I worked it out that it is due to the following line (in strategies/base.py):
zf = gzip.GzipFile(mode="wb", compresslevel=6, fileobj=buffer, mtime=0.0)
There is a mismatch between compression levels (potentially a boto3 change), because currently the default one is 9. And the following code is being used in django-storages (1.8.0) to upload a compressed file into s3 bucket:
def _compress_content(self, content):
"""Gzip a given string content."""
content.seek(0)
zbuf = io.BytesIO()
# The GZIP header has a modification time attribute (see http://www.zlib.org/rfc-gzip.html)

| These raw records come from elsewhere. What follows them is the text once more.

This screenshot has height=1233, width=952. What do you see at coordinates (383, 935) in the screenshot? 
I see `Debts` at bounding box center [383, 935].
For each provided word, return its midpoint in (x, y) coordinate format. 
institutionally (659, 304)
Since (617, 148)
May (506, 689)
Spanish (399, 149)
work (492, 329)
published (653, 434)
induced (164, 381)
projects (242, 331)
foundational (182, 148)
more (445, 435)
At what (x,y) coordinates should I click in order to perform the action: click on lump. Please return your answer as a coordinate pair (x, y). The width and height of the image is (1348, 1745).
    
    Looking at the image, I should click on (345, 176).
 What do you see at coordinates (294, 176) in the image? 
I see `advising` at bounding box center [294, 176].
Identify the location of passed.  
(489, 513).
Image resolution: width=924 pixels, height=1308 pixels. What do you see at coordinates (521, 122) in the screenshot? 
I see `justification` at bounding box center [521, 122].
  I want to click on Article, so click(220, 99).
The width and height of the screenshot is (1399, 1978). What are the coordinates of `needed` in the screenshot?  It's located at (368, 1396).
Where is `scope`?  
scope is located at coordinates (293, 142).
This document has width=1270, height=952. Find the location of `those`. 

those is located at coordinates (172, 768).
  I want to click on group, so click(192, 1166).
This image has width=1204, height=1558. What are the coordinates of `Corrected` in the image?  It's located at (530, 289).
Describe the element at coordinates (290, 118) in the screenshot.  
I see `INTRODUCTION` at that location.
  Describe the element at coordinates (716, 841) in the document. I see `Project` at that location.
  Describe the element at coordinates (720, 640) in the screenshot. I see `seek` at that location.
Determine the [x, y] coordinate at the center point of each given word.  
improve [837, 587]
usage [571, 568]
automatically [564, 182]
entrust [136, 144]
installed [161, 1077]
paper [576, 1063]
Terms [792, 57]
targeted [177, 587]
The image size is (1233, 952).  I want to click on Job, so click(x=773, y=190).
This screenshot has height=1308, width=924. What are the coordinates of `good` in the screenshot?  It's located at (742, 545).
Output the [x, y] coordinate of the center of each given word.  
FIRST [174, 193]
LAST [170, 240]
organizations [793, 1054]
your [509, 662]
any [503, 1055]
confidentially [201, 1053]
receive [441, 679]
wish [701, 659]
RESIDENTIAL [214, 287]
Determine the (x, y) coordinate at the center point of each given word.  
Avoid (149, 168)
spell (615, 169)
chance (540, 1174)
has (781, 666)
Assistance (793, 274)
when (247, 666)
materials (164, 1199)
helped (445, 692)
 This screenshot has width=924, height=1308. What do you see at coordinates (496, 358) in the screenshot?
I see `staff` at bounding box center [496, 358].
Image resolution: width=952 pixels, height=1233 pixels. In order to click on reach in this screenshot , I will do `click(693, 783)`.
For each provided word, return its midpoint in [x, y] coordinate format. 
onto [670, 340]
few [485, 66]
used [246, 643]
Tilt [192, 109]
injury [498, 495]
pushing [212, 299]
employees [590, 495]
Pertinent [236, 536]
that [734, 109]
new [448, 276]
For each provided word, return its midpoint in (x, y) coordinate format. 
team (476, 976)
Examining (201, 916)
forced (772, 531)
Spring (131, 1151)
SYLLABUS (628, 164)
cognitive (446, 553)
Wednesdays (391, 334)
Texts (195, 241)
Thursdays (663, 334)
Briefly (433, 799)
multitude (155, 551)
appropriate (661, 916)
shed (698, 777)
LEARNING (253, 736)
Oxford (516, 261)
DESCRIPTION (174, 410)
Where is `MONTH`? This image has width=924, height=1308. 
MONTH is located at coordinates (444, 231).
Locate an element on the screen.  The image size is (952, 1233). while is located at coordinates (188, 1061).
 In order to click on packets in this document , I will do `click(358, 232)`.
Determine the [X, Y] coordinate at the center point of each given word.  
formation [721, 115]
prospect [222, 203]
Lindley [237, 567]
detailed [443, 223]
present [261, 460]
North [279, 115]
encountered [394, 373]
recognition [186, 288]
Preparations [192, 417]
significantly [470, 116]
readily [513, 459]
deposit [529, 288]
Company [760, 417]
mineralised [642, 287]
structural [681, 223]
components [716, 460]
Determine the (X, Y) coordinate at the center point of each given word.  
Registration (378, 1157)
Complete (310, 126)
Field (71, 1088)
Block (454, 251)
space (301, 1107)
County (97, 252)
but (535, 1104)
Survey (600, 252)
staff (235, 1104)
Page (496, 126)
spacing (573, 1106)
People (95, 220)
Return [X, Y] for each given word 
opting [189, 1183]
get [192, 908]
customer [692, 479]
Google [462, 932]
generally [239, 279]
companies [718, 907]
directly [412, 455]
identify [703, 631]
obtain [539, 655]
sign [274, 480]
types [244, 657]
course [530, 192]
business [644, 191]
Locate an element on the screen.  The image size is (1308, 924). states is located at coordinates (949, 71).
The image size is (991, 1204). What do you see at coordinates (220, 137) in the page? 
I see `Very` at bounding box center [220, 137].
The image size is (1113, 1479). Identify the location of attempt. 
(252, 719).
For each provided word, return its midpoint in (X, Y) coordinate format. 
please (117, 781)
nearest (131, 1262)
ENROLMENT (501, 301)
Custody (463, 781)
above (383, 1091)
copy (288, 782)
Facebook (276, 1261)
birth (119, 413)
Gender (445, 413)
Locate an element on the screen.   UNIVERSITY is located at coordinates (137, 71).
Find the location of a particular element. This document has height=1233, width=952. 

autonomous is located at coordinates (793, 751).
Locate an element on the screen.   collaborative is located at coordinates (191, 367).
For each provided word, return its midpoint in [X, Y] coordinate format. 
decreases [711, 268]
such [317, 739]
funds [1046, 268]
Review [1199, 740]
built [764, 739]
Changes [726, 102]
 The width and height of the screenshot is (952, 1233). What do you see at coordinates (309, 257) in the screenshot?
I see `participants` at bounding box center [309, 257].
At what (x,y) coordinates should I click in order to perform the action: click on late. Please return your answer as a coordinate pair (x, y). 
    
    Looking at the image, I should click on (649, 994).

# This means each time a file is compressed it changes even if the other contents don't change
# For S3 this defeats detection of changes using MD5 sums on gzipped files
# Fixing the mtime at 0.0 at compression time avoids this problem
zfile = GzipFile(mode='wb', fileobj=zbuf, mtime=0.0)
try:
zfile.write(force_bytes(content.read()))
finally:
zfile.close()
zbuf.seek(0)
# Boto 2 returned the InMemoryUploadedFile with the file pointer replaced,
# but Boto 3 seems to have issues with that. No need for fp.name in Boto3
# so just returning the BytesIO directly
return zbuf
So if I remove compression level entirely, it works as expected:
zf = gzip.GzipFile(mode="wb", fileobj=buffer, mtime=0.0)
Would it be possible to adjust it?
Created a PR, however not 100% if it will affect other strategies (Google, Azure, etc). Please review.